Abstract:
Background Since the beginning of the Industrial Revolution, excessive CO2 emissions have aggravated the greenhouse effect. Against this backdrop, CO2 capture, utilization, and storage (CCUS) technology has emerged as a critical countermeasure. Particularly, geologic CO2 storage holds enormous application potential. China has implemented a demonstration project of geologic CO2 storage in saline aquifers located in the Enping Sag, Pearl River Mouth Basin. Nevertheless, this sag exhibits formation dip angles and widely distributed fracture zones, which affect CO2 migration and storage.
Methods Focusing on the Enping Sag, this study established a two-dimensional model of the saline aquifer with a fracture zone using the TOUGH3 software. Using the established model, this study analyzed the impacts of factors, including formation dip angle, fracture zone location, and injection pressure, on the distributions of formation pressure, free CO2, and dissolved CO2, as well as the time-varying amounts of storage of various phases of CO2 within reservoirs, during CO2 storage. Through comparison of the amounts of CO2 storage in the reservoirs, the influential mechanisms of varying factors on the upward migration and leakage of CO2 were elucidated. Additionally, by analyzing the proportions of the amounts of dissolved CO2 storage in varying reservoirs, this study revealed the role of different factors in determining the storage safety.

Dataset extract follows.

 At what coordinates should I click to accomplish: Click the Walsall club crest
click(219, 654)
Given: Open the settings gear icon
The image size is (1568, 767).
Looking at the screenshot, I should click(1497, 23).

Results and Conclusions During CO2 injection, the fracture zone could release the pressure from the lower reservoir to the upper reservoir, thus alleviating the pressure rise in the middle cap rocks caused by the accumulation of free CO2. At 100 a, CO2 storage in the upper reservoir proved safer than that in the lower reservoir. In the formation at dip angles ranging from 0° to 2°, a higher formation dip angle led to a longer migration distance of free CO2 in the reservoirs towards the updip direction. After 70 a, the risks of the upward migration and leakage of CO2 were reduced. Between 20 a and 100 a, the safety of CO2 storage in the reservoirs was enhanced, especially in the upper reservoir. Within a horizontal distance range of 50‒200 m from the injection well, the risks of the upward migration and leakage of CO2 decreased with an increase in the horizontal distance between the fracture zone and the injection well. However, the safety of CO2 storage in the reservoirs decreased at 100 a. At injection pressure ranging from 16.5 MPa to 19.5 MPa, an increase in injection pressure corresponded to an increased total amount of CO2 storage but a decreased proportion of the amount of the dissolved CO2 storage at 100 a, with such storage tending to be unstable. At an injection pressure of 18.0 MPa, the proportion of the amount of CO2 storage in the lower reservoir reached its maximum (42.21%), suggesting the lowest risks of the upward migration and leakage of CO2. Among the three factors influencing CO2 storage safety, formation dip angle and injection pressure determine the safety of CO2 storage in the upper and lower reservoirs, respectively, while the horizontal distance between the fracture zone and the injection well serves as a major factor affecting the upward migration and leakage of CO2. The results of this study will provide a theoretical basis for CO2 storage projects in saline aquifers with fracture zones and deepen the understanding of the mechanisms behind CO2 storage in analogous geological settings. Accordingly, the results will contribute to the large-scale application and industrial advancement of geologic CO2 storage while also providing support for the attainment of peak carbon dioxide emissions and carbon neutrality.